## ABOUT THIS EXERCISE
Please repeat exactly the lines from the one containing "Given: Open the 서비스 약관 link" to the end of the entries below, both included, and omit all pictures.

## Stored items from a collection

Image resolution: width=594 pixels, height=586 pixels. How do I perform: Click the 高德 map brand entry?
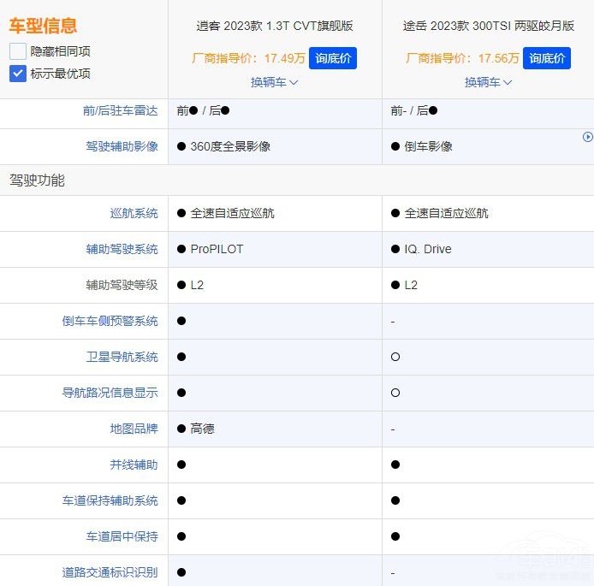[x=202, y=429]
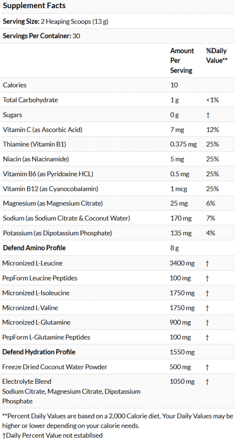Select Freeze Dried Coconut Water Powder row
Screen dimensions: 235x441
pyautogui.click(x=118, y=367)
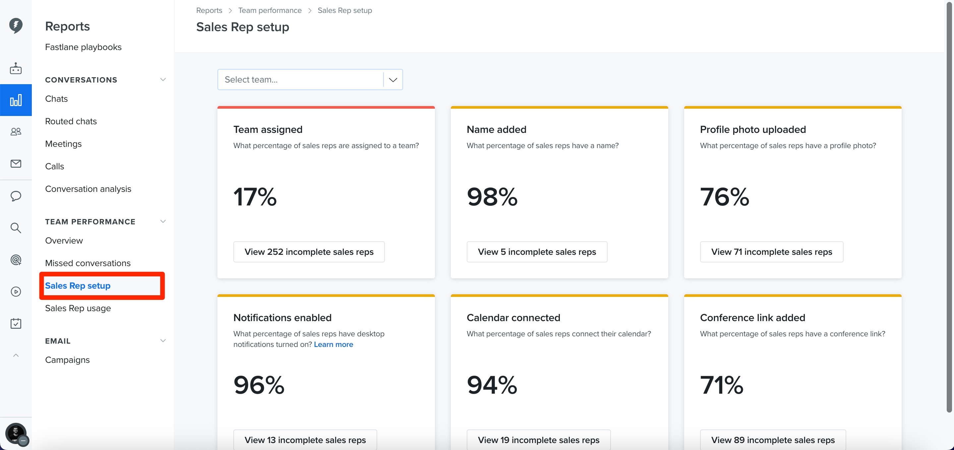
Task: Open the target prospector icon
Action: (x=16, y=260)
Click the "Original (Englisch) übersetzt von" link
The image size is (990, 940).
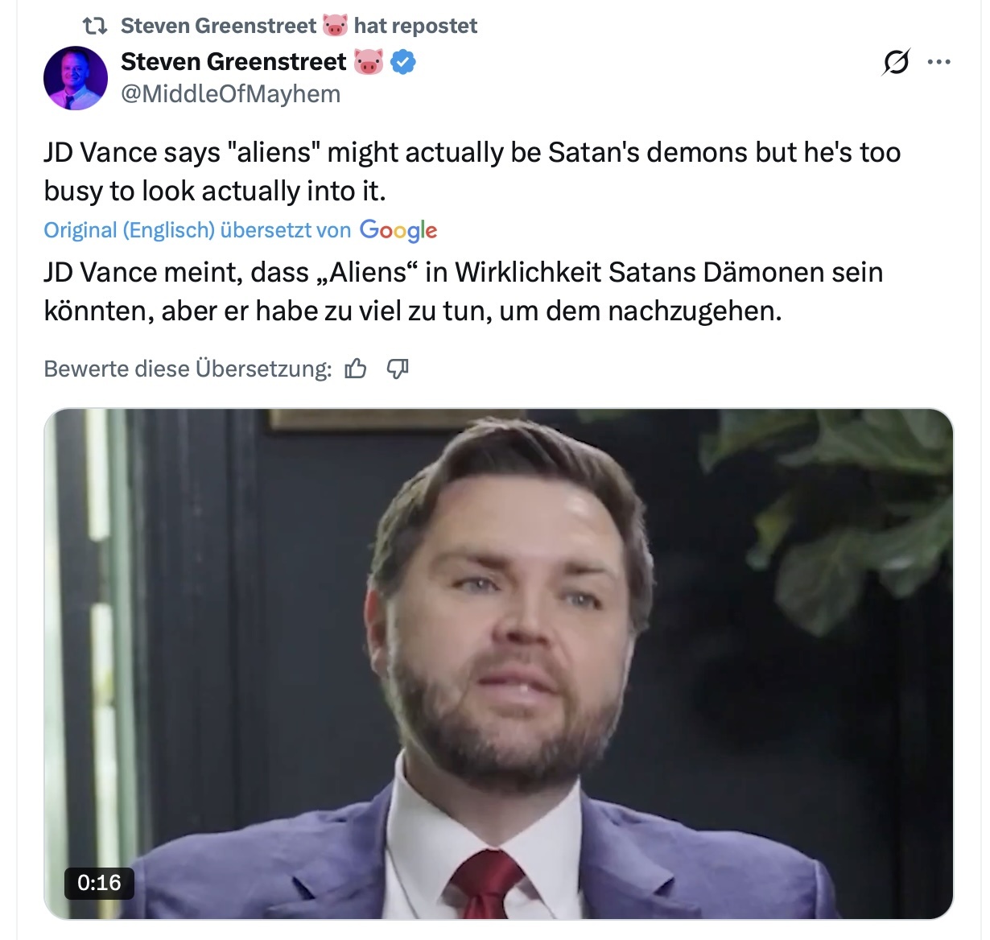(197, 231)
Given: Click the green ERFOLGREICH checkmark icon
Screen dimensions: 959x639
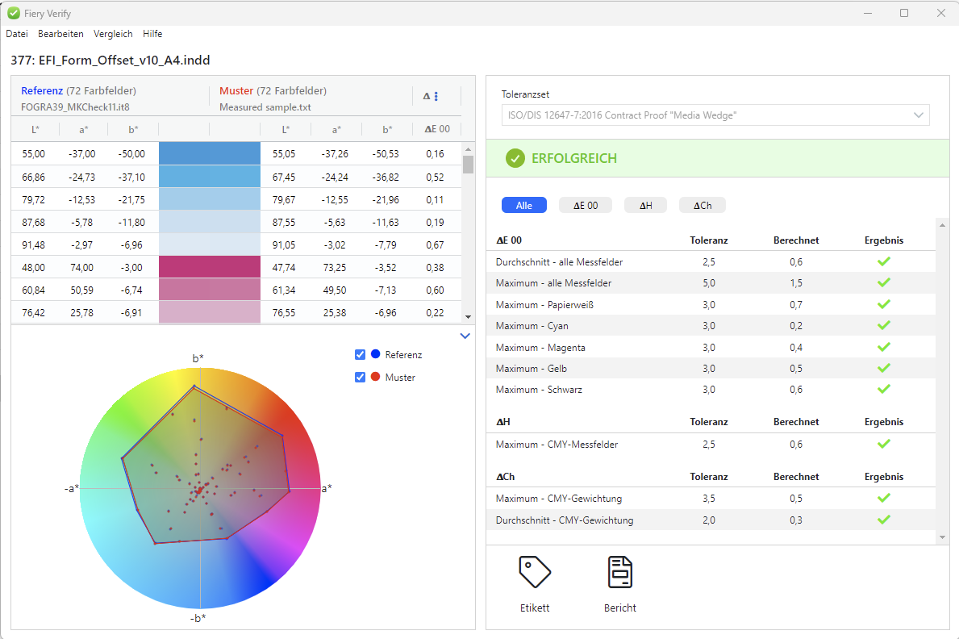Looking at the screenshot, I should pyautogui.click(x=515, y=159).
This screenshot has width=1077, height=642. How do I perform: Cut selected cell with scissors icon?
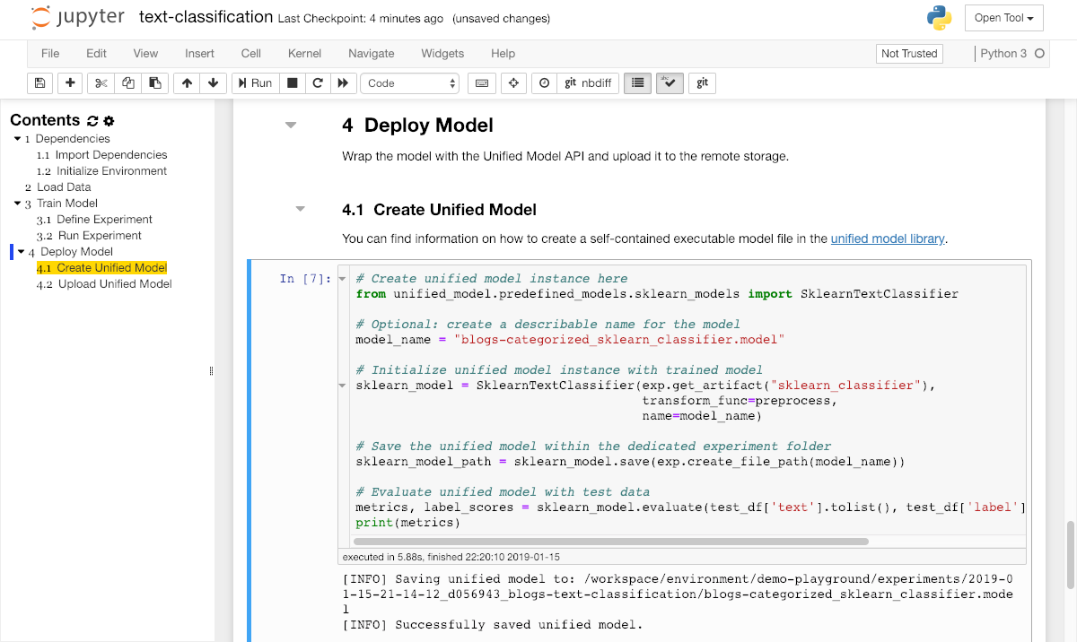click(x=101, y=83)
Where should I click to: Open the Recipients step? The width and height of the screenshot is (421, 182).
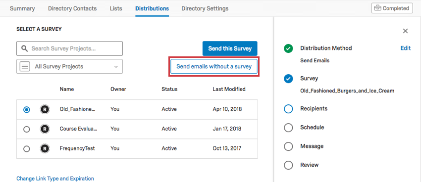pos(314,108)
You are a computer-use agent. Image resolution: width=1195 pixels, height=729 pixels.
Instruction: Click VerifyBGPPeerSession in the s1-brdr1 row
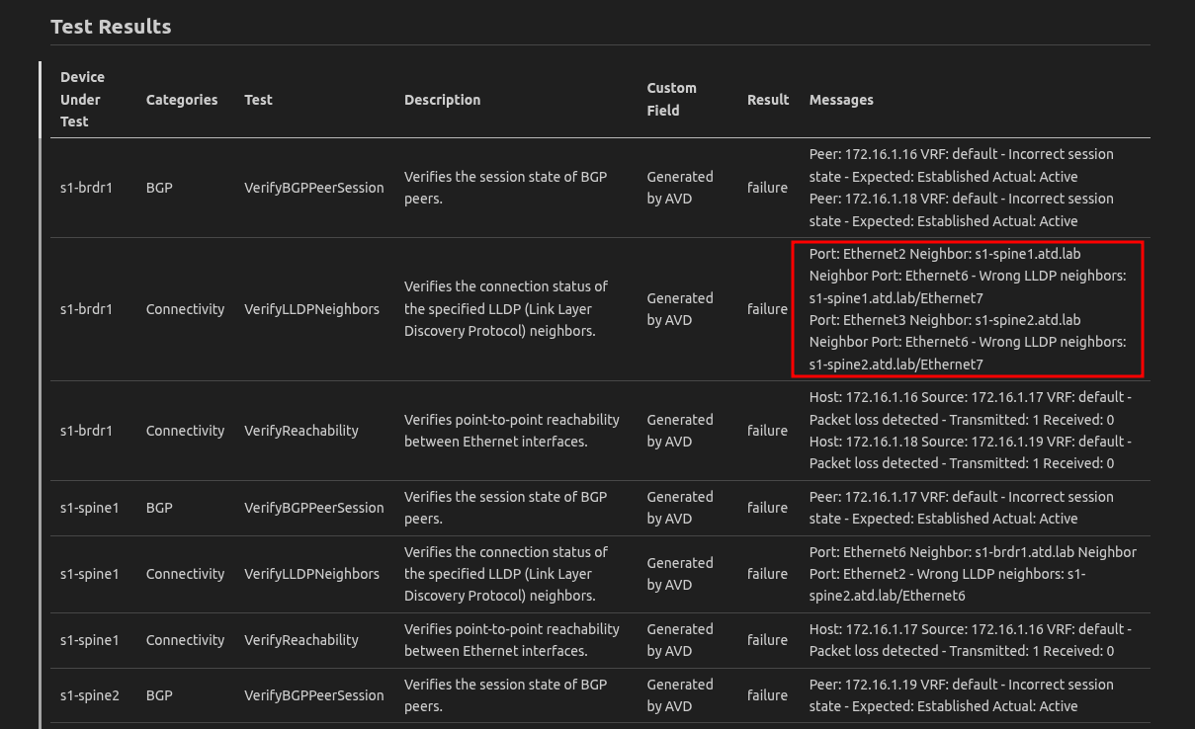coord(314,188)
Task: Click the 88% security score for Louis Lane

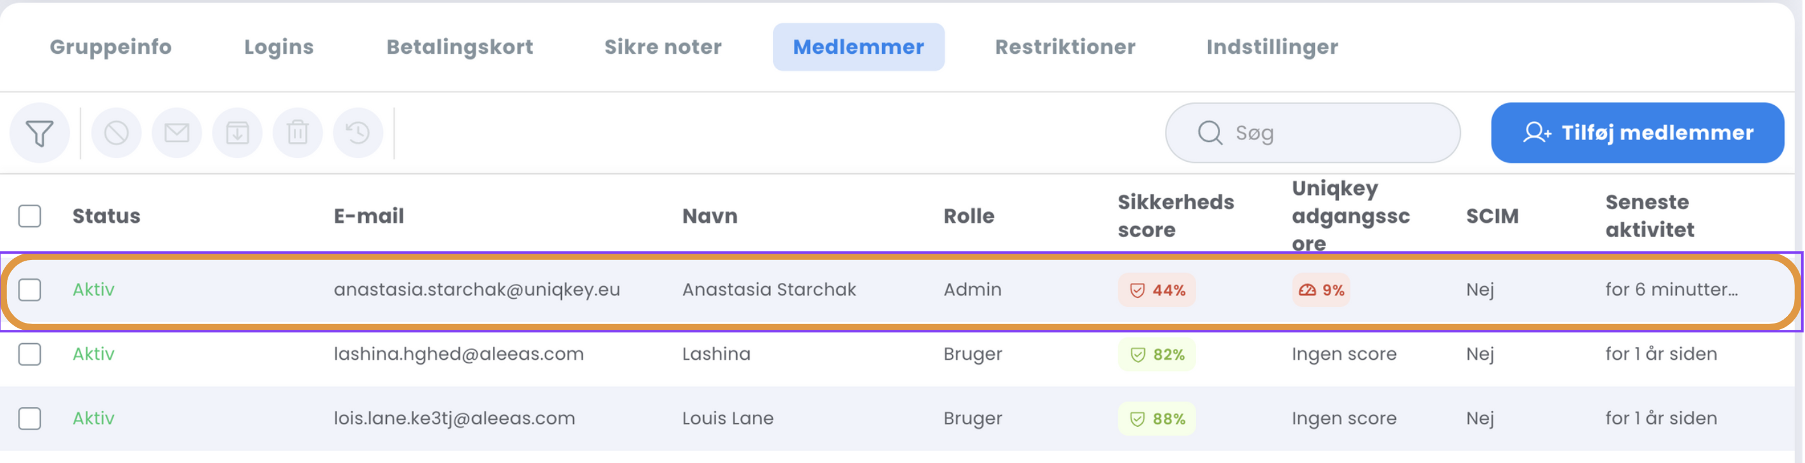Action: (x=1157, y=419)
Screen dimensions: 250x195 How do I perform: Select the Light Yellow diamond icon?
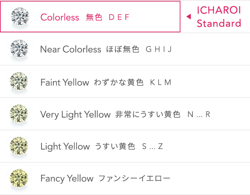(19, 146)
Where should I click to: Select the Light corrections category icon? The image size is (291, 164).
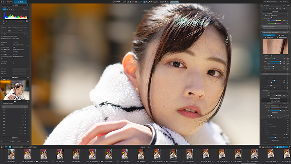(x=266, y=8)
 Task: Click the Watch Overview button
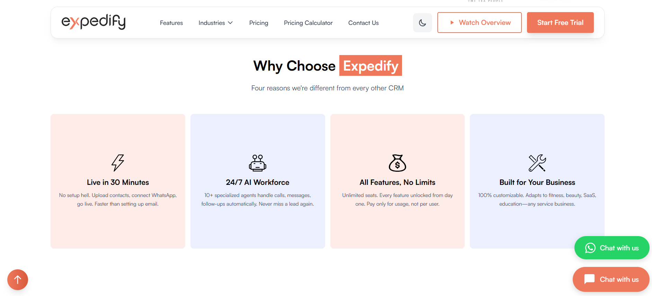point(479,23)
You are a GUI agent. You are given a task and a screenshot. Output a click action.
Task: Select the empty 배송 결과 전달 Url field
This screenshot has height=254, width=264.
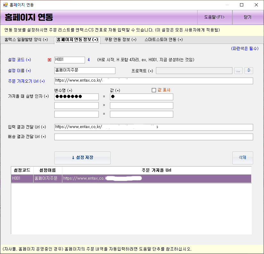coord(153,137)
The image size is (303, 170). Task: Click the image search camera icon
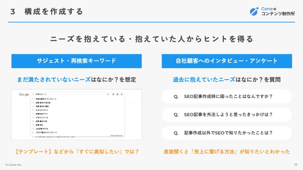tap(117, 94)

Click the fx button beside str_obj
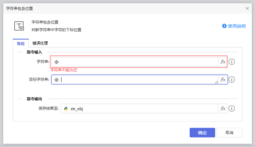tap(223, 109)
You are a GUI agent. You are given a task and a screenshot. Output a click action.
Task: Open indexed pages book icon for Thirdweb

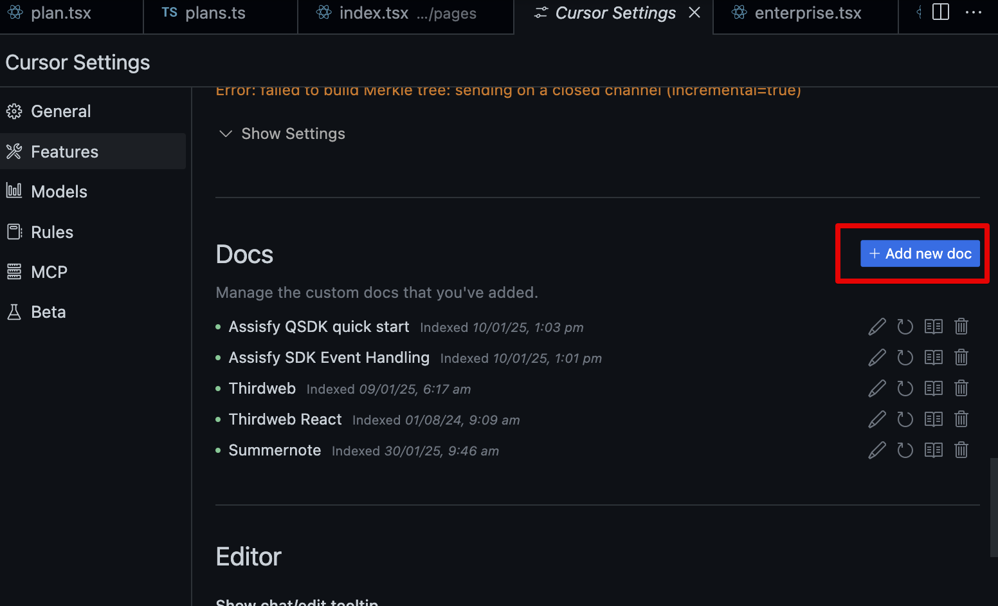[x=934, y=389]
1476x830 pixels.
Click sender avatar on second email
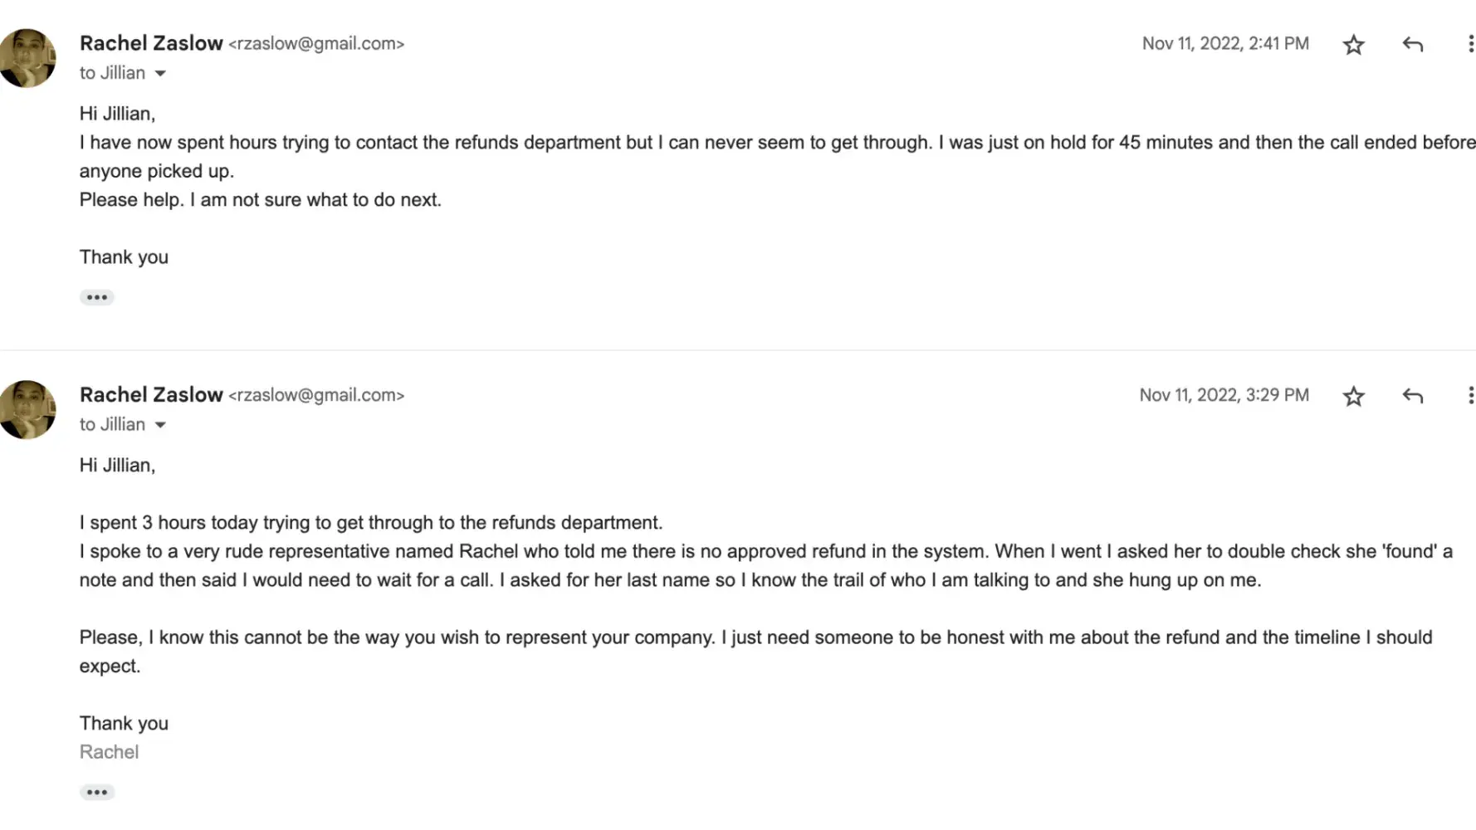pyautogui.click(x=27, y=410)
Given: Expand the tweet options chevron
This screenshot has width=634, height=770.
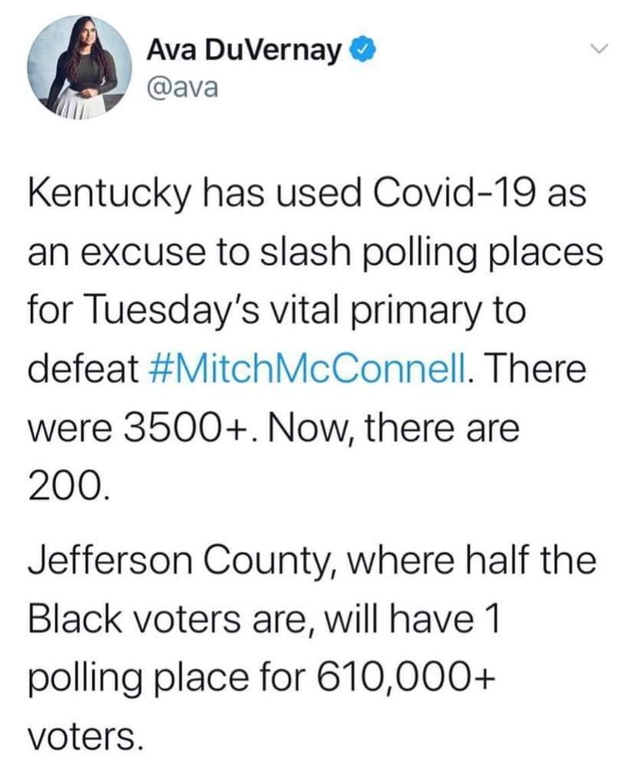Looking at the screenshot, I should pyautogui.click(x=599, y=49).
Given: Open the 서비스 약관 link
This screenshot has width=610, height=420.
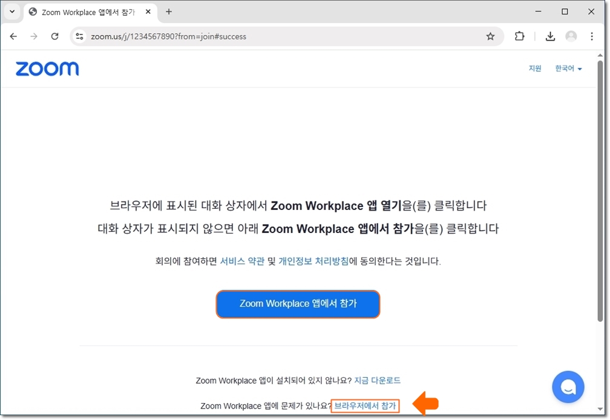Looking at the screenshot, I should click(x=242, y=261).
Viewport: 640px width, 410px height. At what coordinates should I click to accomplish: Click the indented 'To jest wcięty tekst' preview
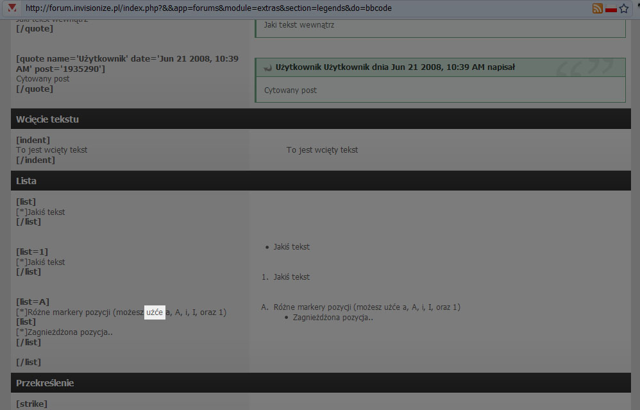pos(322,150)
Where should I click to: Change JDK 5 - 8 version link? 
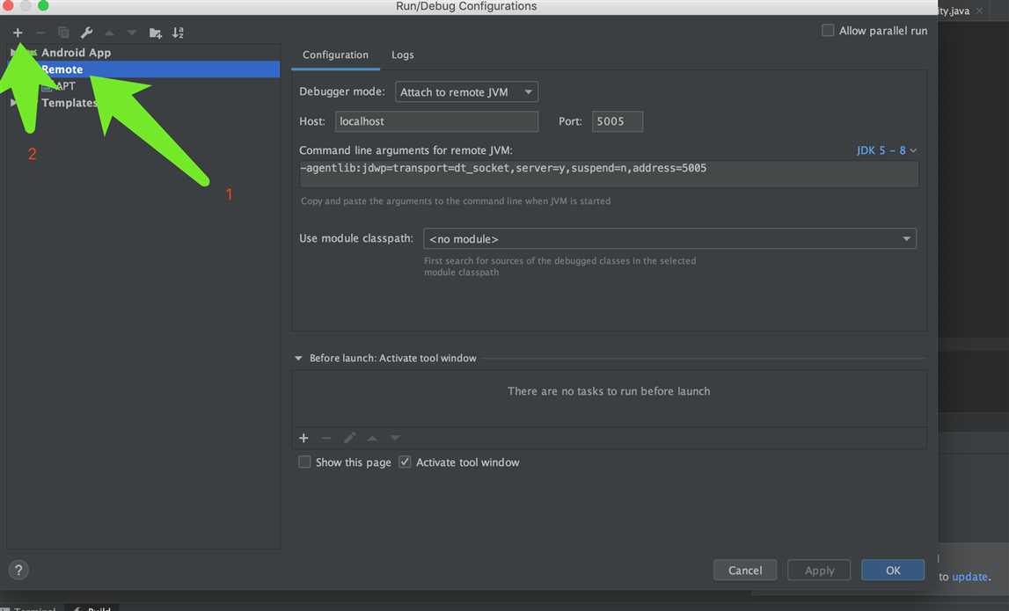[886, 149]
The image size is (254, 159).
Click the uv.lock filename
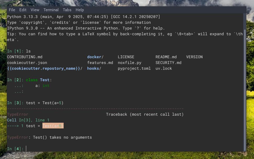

## WRITTEN SOLUTION
Given: Open the 서비스 약관 link
This screenshot has width=610, height=420.
Looking at the screenshot, I should click(x=242, y=261).
Viewport: 640px width, 410px height. At what coordinates should I click to accomplish: Click the indented 'To jest wcięty tekst' preview
pos(322,150)
Where should I click to: Change JDK 5 - 8 version link? 
[886, 149]
The image size is (254, 159).
Click the uv.lock filename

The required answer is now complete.